Prometeu, tem de cumprir; o consumidor que flagrar uma empresa mentindo tem de denunciá-la

Está lá, no Código de Defesa do Consumidor, capítulo 3, artigo 6º: "São direitos básicos do consumidor, a proteção da vida, da saúde e da segurança; a educação e divulgação adequada e clara sobre os diferentes produtos e serviços".

Mas informação é o item mais em falta na indústria, no comércio e, acima de tudo, em serviços.

Por que, não sei, talvez devido a uma visão equivocada, de que o consumidor seja somente alguém que compre produtos e serviços, um gerador, então, de faturamento e de lucro -não um ser pensante, um cidadão que deva ser tratado com respeito e com consideração.

Fidelização, consequentemente, é exercida quase compulsoriamente, por meio de cláusulas leoninas e abusivas.
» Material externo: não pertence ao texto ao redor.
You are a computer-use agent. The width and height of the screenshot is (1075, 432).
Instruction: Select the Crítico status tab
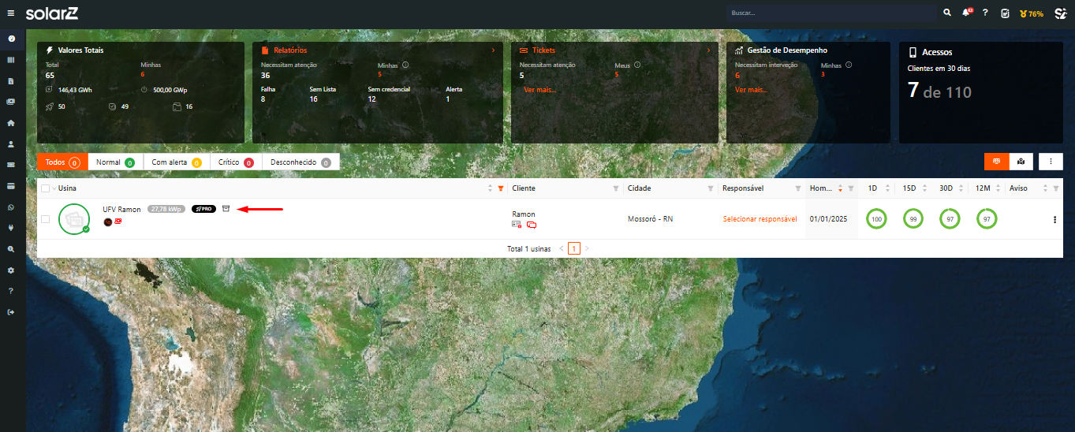[x=235, y=162]
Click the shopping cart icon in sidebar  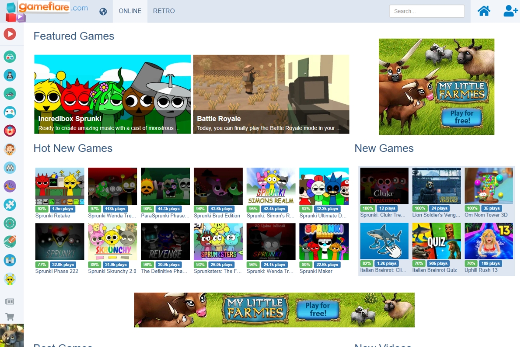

Não como reação a uma ação de qualidade. Somos fidelizados na marra. Um exemplo é a pressão para a aquisição dos combos, compostos por telefone fixo, TV a cabo e acesso à banda larga.

Alguma dúvida sobre o que seja desrespeito por falta de informação? Pense, então, em aeroportos e em aeronaves. Sim, o tipo de serviço que poderá fazer a diferença -para melhor ou para pior- durante a Copa do Mundo de 2014. Ou nos Jogos Olímpicos de 2016, no Rio.

Temos de chegar uma hora antes para voos nacionais e com duas horas de antecedência para voos internacionais. O horário, contudo, vale somente para o passageiro. É comum seguirmos as indicações no cartão de embarque, e começarem os avisos de que a aeronave já está no solo. No horário em que deveríamos decolar, entretanto. Como se fosse pontualidade elogiável.

Nem uma palavra sobre as razões para o atraso. Passam-se alguns minutos, e a partida é postergada. Sem justificativas, obviamente. Às vezes, há desculpas esfarrapadas, atribuindo o atraso ao tráfego aéreo. Também não é incomum esperarmos muitos minutos dentro da aeronave, após o pouso, sem nenhuma explicação ou desculpa.

Também não lembro de operadoras de acesso à internet entrando em contato com seus usuários para detalhar as causas de lentidão ou de interrupção do serviço. Afinal, os provedores sabem que trocar de fornecedor não adiantará grande coisa. Todos são muito semelhantes, nivelando-se por baixo.

Estou reclamando demais? Mas há muitos outros exemplos, nesses tempos em que somos Primeiro Mundo em preços, mas de quinta categoria em qualidade de produtos e de serviços.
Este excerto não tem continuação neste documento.